Continuing through December 21, 2019
Florine Démosthène surrounds her collages with an installation of wainscotting, and within this architectural detailing the artist’s images seem as though they’re ensconced in some storied place. The African American women who appear throughout “Between Possibility and Actuality’’ are often duplicates of one another, with the curves of their bodies rendered in cut-out Mylar painted in undulating washes of earthy browns and jewel-toned teals and blues. In panel after panel, the women appear to float in a blank ground, their various poses, gestures, props and scenes reinforcing Démosthène’s own narrative iconography, which as the exhibition title suggests, is simultaneously familiar and fantastical.

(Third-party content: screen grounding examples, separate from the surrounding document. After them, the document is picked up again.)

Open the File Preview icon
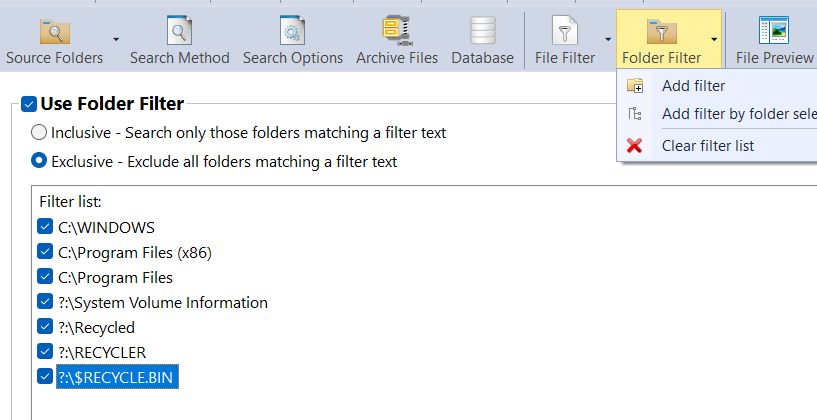817x420 pixels. pyautogui.click(x=773, y=32)
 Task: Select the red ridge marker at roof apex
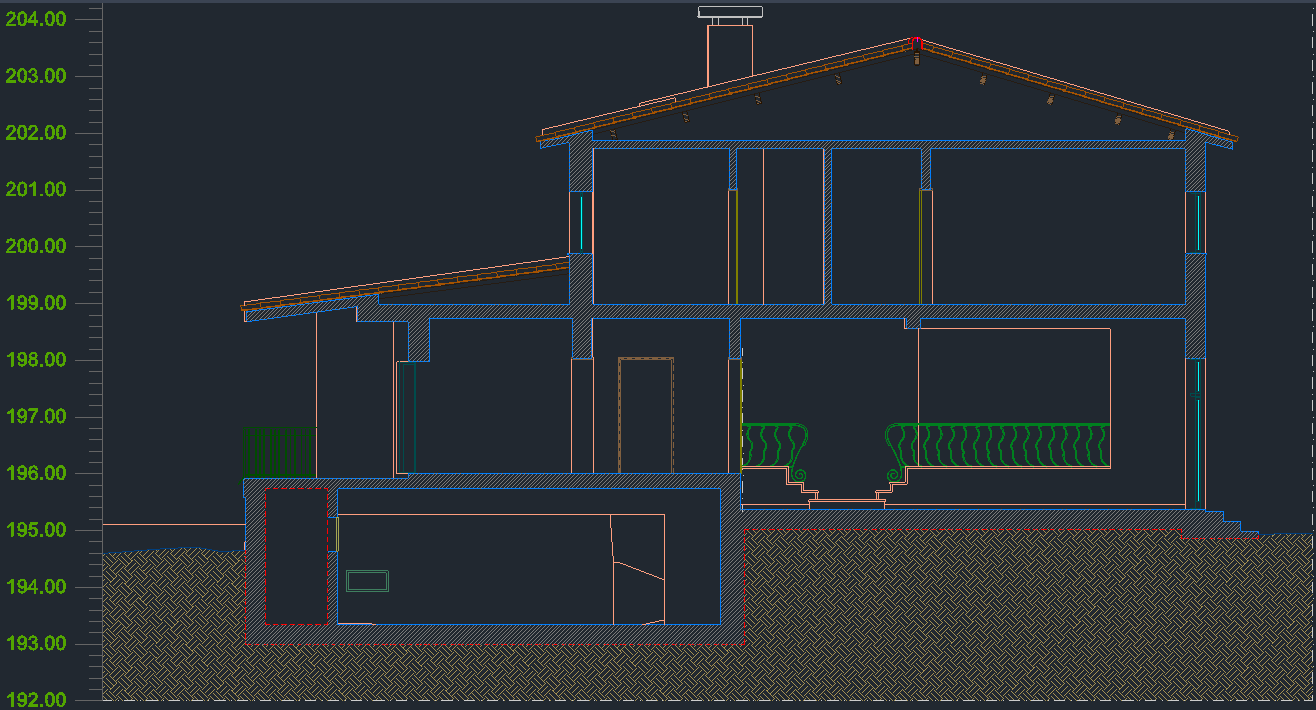coord(913,44)
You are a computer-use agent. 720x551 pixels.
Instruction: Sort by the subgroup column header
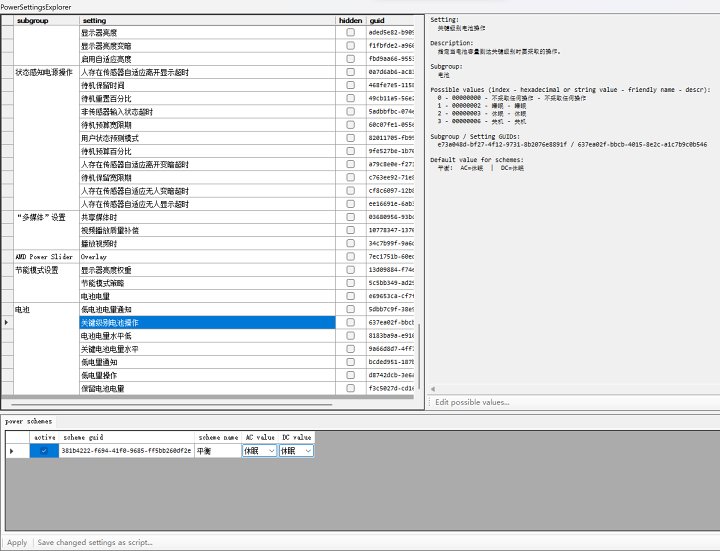coord(45,20)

The twin figures of Démosthène’s works are often based on her own body, making her content that much more affecting. In “For The Time Being,” the double protagonists lean on one another in a gentle embrace. A pair of works, “ I Don’t Want to Leave You Behind…” and “...But I Have To,” depict, respectively, one subject carrying the other through treacherous ground, only to then leave her laying on the ground, arms outstretched in desperation. In “Every Empty Space,” a woman with a smaller figure in her arms is bound by a cord that is also wrapped around her twin’s wrists and neck, each straining against the other towards opposite ends. Amongst many other things, the alternative mythos Démosthène’s establishes with these works reinforces the notion that what one does to others and how one treats oneself are reflections of each other.